● **SHORT PROBLEM**: Copy out the items below, substituting "interface agent" for each occurrence of "GUI agent" and keeping everything else unchanged.

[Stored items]
-------------------------

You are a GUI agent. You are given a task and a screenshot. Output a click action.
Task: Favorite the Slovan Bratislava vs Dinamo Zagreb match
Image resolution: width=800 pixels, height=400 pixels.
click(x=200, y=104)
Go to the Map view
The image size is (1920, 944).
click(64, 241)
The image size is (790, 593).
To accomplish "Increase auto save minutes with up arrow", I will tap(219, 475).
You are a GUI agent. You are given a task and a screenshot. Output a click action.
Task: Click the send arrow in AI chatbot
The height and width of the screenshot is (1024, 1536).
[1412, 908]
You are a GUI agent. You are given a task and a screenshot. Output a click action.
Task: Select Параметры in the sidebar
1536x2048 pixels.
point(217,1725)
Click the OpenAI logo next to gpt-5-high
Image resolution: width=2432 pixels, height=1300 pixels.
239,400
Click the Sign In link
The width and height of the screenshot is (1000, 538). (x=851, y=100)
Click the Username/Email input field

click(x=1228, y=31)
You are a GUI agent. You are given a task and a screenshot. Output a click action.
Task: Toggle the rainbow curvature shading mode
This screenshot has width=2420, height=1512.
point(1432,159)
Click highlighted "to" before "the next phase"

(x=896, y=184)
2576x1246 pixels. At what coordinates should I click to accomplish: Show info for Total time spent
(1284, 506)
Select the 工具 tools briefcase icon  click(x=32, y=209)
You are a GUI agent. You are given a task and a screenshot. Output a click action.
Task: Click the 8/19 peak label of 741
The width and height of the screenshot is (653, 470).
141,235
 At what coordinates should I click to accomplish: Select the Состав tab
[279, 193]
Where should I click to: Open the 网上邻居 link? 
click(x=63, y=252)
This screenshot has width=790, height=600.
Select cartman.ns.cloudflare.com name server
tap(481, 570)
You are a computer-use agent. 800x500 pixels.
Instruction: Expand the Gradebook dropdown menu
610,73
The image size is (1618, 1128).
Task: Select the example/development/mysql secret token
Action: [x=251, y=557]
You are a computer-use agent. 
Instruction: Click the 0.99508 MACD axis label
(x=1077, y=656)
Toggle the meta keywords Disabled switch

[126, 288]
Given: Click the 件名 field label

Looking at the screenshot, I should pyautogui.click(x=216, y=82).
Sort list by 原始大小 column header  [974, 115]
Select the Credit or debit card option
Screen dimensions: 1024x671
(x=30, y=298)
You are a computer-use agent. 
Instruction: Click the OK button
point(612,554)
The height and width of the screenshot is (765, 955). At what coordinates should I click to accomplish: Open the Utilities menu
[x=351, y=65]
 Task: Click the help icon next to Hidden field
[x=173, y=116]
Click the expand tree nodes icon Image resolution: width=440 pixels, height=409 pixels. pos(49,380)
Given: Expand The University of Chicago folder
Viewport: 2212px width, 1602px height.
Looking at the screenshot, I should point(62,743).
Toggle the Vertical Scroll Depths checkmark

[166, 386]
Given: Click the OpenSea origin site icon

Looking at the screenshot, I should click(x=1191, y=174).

-------------------------

● **SOLUTION FOR THIS PROBLEM**:
You are a interface agent. You are given a task and a screenshot. Output a click action.
Task: Favorite the Slovan Bratislava vs Dinamo Zagreb match
Image resolution: width=800 pixels, height=400 pixels.
click(x=200, y=104)
Go to the Map view
The image size is (1920, 944).
click(64, 241)
The image size is (790, 593).
To accomplish "Increase auto save minutes with up arrow", I will tap(219, 475).
You are a interface agent. You are given a task and a screenshot. Output a click action.
Task: Click the send arrow in AI chatbot
The height and width of the screenshot is (1024, 1536).
[1412, 908]
You are a interface agent. You are given a task and a screenshot. Output a click action.
Task: Select Параметры in the sidebar
1536x2048 pixels.
point(217,1725)
Click the OpenAI logo next to gpt-5-high
Image resolution: width=2432 pixels, height=1300 pixels.
239,400
Click the Sign In link
The width and height of the screenshot is (1000, 538). (x=851, y=100)
Click the Username/Email input field

click(x=1228, y=31)
You are a interface agent. You are given a task and a screenshot. Output a click action.
Task: Toggle the rainbow curvature shading mode
This screenshot has width=2420, height=1512.
point(1432,159)
Click highlighted "to" before "the next phase"

(x=896, y=184)
2576x1246 pixels. At what coordinates should I click to accomplish: Show info for Total time spent
(1284, 506)
Select the 工具 tools briefcase icon  click(x=32, y=209)
You are a interface agent. You are given a task and a screenshot. Output a click action.
Task: Click the 8/19 peak label of 741
The width and height of the screenshot is (653, 470).
141,235
 At what coordinates should I click to accomplish: Select the Состав tab
[279, 193]
Where should I click to: Open the 网上邻居 link? 
click(x=63, y=252)
This screenshot has width=790, height=600.
Select cartman.ns.cloudflare.com name server
tap(481, 570)
You are a computer-use agent. 800x500 pixels.
Instruction: Expand the Gradebook dropdown menu
610,73
The image size is (1618, 1128).
Task: Select the example/development/mysql secret token
Action: [x=251, y=557]
You are a computer-use agent. 
Instruction: Click the 0.99508 MACD axis label
(x=1077, y=656)
Toggle the meta keywords Disabled switch

[126, 288]
Given: Click the 件名 field label

Looking at the screenshot, I should pyautogui.click(x=216, y=82).
Sort list by 原始大小 column header  [974, 115]
Select the Credit or debit card option
Screen dimensions: 1024x671
(x=30, y=298)
You are a computer-use agent. 
Instruction: Click the OK button
point(612,554)
The height and width of the screenshot is (765, 955). At what coordinates should I click to accomplish: Open the Utilities menu
[x=351, y=65]
 Task: Click the help icon next to Hidden field
[x=173, y=116]
Click the expand tree nodes icon Image resolution: width=440 pixels, height=409 pixels. pos(49,380)
Given: Expand The University of Chicago folder
Viewport: 2212px width, 1602px height.
Looking at the screenshot, I should point(62,743).
Toggle the Vertical Scroll Depths checkmark

[166, 386]
Given: Click the OpenSea origin site icon

Looking at the screenshot, I should click(x=1191, y=174).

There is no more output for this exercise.